TASK REQUIREMENTS:
Only the lines below starting at the one that contains "Image resolution: width=644" and ending at the one that contains "Given: Sort results" are to be reproduced, exactly and with both ends kept.

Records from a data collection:
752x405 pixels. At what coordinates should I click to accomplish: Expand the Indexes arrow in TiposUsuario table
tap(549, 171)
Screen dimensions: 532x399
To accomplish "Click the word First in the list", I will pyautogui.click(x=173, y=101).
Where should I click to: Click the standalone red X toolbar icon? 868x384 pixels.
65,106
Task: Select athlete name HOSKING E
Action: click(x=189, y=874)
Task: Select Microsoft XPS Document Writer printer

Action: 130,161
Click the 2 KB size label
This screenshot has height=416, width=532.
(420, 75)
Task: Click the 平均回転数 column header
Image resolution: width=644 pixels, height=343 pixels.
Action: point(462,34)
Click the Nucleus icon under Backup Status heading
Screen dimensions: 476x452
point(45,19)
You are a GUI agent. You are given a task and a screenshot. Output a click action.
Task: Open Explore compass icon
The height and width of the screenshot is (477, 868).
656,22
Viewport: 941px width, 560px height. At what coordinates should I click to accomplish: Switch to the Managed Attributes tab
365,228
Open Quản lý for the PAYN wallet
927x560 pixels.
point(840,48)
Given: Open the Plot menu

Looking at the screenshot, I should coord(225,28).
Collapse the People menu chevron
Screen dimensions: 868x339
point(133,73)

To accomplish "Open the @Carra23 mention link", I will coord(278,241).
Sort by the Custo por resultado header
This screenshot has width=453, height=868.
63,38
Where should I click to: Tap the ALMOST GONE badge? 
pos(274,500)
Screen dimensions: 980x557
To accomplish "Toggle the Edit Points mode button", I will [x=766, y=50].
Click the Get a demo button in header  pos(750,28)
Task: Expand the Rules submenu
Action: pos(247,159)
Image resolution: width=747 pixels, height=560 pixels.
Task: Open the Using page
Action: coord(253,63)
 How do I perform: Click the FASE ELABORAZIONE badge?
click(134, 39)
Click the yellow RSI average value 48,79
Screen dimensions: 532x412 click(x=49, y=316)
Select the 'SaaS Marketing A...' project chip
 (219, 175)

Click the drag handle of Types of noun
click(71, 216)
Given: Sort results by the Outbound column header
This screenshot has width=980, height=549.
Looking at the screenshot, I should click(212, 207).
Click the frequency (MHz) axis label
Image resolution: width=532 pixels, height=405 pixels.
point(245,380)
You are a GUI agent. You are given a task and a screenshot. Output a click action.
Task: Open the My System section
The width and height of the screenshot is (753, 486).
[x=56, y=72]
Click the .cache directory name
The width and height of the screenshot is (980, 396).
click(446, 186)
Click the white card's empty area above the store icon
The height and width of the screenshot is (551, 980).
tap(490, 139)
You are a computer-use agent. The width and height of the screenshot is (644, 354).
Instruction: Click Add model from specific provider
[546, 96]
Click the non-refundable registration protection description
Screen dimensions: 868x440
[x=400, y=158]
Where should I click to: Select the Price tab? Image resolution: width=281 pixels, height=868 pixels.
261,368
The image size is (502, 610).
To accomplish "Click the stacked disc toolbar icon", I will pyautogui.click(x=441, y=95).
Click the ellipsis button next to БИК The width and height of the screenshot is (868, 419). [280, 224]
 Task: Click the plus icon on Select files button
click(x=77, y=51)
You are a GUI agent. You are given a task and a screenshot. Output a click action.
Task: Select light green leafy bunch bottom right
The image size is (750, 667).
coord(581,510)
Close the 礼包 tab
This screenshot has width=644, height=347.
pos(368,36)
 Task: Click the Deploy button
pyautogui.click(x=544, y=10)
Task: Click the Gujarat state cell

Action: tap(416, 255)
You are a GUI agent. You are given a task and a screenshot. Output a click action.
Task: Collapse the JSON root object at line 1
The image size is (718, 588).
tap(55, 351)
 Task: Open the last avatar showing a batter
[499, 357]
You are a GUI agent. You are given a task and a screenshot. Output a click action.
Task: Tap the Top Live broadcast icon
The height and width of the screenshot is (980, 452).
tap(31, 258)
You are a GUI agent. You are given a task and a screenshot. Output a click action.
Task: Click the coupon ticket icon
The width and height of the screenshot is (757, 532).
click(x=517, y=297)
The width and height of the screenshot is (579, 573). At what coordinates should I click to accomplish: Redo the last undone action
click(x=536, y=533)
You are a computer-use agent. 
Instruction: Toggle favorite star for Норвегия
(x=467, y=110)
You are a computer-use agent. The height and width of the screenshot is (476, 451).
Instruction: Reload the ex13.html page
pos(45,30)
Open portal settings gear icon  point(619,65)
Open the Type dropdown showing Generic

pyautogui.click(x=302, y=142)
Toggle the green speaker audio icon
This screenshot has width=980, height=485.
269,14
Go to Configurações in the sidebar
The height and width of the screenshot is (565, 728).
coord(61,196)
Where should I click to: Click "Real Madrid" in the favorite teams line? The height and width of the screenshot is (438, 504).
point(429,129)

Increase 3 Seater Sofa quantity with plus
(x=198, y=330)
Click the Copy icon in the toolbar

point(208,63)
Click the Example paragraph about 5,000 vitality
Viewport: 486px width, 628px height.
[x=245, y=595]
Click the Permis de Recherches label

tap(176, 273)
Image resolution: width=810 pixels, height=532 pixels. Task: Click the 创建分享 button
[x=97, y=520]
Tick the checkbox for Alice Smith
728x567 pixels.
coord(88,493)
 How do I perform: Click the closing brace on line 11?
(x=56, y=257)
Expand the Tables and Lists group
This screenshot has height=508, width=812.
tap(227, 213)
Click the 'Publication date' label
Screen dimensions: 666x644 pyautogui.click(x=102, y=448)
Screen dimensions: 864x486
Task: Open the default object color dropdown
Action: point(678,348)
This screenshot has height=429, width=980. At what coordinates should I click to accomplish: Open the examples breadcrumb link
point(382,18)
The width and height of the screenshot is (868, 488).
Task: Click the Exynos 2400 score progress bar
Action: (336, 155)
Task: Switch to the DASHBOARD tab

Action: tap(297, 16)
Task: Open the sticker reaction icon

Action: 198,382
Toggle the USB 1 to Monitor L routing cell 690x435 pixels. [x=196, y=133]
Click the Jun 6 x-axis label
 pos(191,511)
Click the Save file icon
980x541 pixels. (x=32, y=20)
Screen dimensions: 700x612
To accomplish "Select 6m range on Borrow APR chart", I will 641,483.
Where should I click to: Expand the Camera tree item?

OUTPUT FOR THIS TASK:
Image resolution: width=644 pixels, height=343 pixels.
Action: point(462,34)
Click the Nucleus icon under Backup Status heading
Screen dimensions: 476x452
point(45,19)
You are a GUI agent. You are given a task and a screenshot. Output a click action.
Task: Open Explore compass icon
The height and width of the screenshot is (477, 868).
656,22
Viewport: 941px width, 560px height. At what coordinates should I click to accomplish: Switch to the Managed Attributes tab
365,228
Open Quản lý for the PAYN wallet
927x560 pixels.
point(840,48)
Given: Open the Plot menu

Looking at the screenshot, I should coord(225,28).
Collapse the People menu chevron
Screen dimensions: 868x339
point(133,73)

To accomplish "Open the @Carra23 mention link", I will coord(278,241).
Sort by the Custo por resultado header
This screenshot has width=453, height=868.
63,38
Where should I click to: Tap the ALMOST GONE badge? 
pos(274,500)
Screen dimensions: 980x557
To accomplish "Toggle the Edit Points mode button", I will [x=766, y=50].
Click the Get a demo button in header  pos(750,28)
Task: Expand the Rules submenu
Action: pos(247,159)
Image resolution: width=747 pixels, height=560 pixels.
Task: Open the Using page
Action: coord(253,63)
 How do I perform: Click the FASE ELABORAZIONE badge?
click(134, 39)
Click the yellow RSI average value 48,79
Screen dimensions: 532x412 click(x=49, y=316)
Select the 'SaaS Marketing A...' project chip
 (219, 175)

Click the drag handle of Types of noun
click(71, 216)
Given: Sort results by the Outbound column header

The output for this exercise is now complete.